Now each boom brings unlikely candidates to the table, often via a succession of takeovers and mergers that ultimately add very little to the value of the businesses. Recently we have seen a company named ‘Colt’ sold for a king’s ransom in another potential bubble environment. Now Colt’s skills may be limited to Tar Sands, but our friends in Eastbourne Terrace have been always been able to adapt to new trends and new areas of business - as we have seen in the last six months or so - well it will be a couple of years before we know!

As a relative newcomer to our industry said recently "We think it is smarter and wiser to grow organically instead of investing a lot of money in consolidation, integration and costly mergers. Normally, it takes double the time estimated and you get half of the synergies people were projecting." I think this fellow may be right!
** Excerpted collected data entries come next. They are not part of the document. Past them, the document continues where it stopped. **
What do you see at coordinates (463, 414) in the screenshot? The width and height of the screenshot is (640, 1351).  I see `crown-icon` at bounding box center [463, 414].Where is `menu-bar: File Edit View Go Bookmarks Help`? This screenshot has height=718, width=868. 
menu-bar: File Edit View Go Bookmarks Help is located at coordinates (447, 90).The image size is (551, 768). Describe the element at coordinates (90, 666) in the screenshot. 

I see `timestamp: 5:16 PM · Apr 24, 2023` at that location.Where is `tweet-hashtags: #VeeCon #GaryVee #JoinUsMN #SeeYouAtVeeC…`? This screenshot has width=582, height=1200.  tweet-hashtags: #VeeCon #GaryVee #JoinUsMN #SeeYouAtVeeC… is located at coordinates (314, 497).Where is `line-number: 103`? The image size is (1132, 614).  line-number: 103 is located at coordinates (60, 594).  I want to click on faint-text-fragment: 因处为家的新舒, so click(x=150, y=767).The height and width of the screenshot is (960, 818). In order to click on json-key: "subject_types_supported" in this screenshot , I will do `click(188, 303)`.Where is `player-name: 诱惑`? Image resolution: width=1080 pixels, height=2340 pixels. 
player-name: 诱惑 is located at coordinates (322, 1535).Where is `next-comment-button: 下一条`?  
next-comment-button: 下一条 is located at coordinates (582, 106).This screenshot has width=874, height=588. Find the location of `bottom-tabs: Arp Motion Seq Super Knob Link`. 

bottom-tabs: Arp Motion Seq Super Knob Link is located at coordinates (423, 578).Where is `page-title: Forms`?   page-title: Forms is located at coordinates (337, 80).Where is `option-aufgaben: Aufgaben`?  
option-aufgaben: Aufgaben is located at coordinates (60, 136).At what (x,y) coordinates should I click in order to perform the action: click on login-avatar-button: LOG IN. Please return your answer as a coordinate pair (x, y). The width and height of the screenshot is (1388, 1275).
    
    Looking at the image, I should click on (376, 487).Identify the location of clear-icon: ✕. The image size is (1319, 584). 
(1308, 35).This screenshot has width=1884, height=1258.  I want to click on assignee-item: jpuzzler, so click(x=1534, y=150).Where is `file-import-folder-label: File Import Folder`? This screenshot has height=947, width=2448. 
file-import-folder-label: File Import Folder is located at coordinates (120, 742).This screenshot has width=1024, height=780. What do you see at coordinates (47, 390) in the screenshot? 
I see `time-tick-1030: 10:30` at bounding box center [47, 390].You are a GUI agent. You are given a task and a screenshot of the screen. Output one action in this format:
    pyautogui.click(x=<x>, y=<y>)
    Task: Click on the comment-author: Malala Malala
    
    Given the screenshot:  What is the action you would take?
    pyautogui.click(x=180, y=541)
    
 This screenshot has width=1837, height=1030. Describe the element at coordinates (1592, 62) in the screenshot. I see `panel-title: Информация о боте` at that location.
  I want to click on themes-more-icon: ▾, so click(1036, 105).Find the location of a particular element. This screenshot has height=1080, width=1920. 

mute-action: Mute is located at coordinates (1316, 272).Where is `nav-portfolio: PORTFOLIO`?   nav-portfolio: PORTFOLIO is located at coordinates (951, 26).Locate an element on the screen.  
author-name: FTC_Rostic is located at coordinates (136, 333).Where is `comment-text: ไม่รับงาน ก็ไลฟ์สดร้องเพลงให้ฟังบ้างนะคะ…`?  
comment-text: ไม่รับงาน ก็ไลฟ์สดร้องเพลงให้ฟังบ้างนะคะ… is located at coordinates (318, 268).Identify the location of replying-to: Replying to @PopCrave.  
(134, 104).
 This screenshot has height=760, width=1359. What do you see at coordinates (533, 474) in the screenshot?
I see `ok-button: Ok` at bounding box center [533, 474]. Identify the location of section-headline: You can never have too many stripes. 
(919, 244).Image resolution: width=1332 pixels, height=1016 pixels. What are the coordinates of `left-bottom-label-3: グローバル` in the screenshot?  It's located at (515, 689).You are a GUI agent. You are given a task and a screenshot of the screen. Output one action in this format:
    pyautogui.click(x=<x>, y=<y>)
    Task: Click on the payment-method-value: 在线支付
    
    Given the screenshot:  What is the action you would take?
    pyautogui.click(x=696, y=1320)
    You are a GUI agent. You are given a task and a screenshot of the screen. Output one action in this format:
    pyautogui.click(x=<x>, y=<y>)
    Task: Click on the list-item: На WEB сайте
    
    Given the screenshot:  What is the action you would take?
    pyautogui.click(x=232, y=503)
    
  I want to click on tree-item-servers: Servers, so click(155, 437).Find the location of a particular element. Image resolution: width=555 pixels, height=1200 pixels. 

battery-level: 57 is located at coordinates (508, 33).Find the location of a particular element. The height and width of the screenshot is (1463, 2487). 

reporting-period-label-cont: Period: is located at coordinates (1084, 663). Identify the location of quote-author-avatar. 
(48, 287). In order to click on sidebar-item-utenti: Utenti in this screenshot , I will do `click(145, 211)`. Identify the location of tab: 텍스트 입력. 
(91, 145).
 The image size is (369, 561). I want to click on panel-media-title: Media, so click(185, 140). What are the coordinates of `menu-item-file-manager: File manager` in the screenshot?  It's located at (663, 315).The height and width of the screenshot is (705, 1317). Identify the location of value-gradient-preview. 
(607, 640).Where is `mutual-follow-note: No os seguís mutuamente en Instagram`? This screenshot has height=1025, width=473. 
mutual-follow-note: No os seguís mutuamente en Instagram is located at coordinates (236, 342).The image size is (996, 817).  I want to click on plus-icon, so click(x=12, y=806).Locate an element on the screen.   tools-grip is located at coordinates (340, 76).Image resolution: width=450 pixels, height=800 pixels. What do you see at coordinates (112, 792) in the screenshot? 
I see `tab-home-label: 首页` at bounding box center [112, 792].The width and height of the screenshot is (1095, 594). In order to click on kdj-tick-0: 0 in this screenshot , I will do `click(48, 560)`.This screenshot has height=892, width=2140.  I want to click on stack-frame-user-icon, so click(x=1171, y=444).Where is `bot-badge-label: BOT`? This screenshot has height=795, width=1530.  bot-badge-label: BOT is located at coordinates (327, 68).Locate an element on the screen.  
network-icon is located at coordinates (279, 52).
Well it’s a brave man who stands up in front of the analysts and repeats those words when the industry is not looking as rosy. I have always been a progenitor of 1=1 will ultimately equal < than 2 (and often much less) - believe me I have studied almost every E & C merger and 1+1= 1 is normally the final result. But they keep saying 1+1=3!

So we come back to Eastbourne Terrace where the general engineering contractor who has inhabited this street since 1957 and has in the last 20 years or so has been involved in six mergers and takeovers - well the answer is still one! I have always had a sneaking regard for this company - adaptable, capable, staff numbers have ranged from 500 to 2300 and back again and are now over 1000 again, I think this alone says so much about the industry and the people who work in our industry and one of the reasons why I am still proud to be part of it. So, after all the to - ing and fro-ing we have the newest member of the LNG Liquefaction Club - welcome aboard and enjoy the ride!

After a little bit of personal local ‘joshing’ let’s get back to the practicalities of our current situation.

It was during 2003-2004 that our industry experienced very large percentage price increases (often as high as 50-65%) in major materials and equipment supply e.g structural steel, piping and electrical. This has stabilised somewhat in the past two years or so but the cost increases have continued albeit at lower rates. With industry demand remaining high, shop loads have remained stubbornly at + 80% and lead times have continued to stretch out in most areas by between 15 and 25% which has constrained the whole supply chain.

The boom has continued throughout this period although it must be said that we seeing a possible slow down as some project TIC forecasts have increased by up to 150 - 200% and schedules by up to 50%. It is interesting to report that there were no new LNG projects awarded in 2006 - even though if you advertise the fact that you have some spare LNG for sale, the phone will not stop ringing.

However there is no doubt that many energy projects are under threat from rising steel and labour costs - and the more ambitious the scheme the more vulnerable it is.

ExxonMobil abandoned its plans last week for its Qatar GTL project. Qatar’s Second Deputy Premier and Energy Minister HE Abdullah bin Hamad al-Attiyah said budget overruns lay behind the decision to scrap the gas-to-liquids GTL scheme.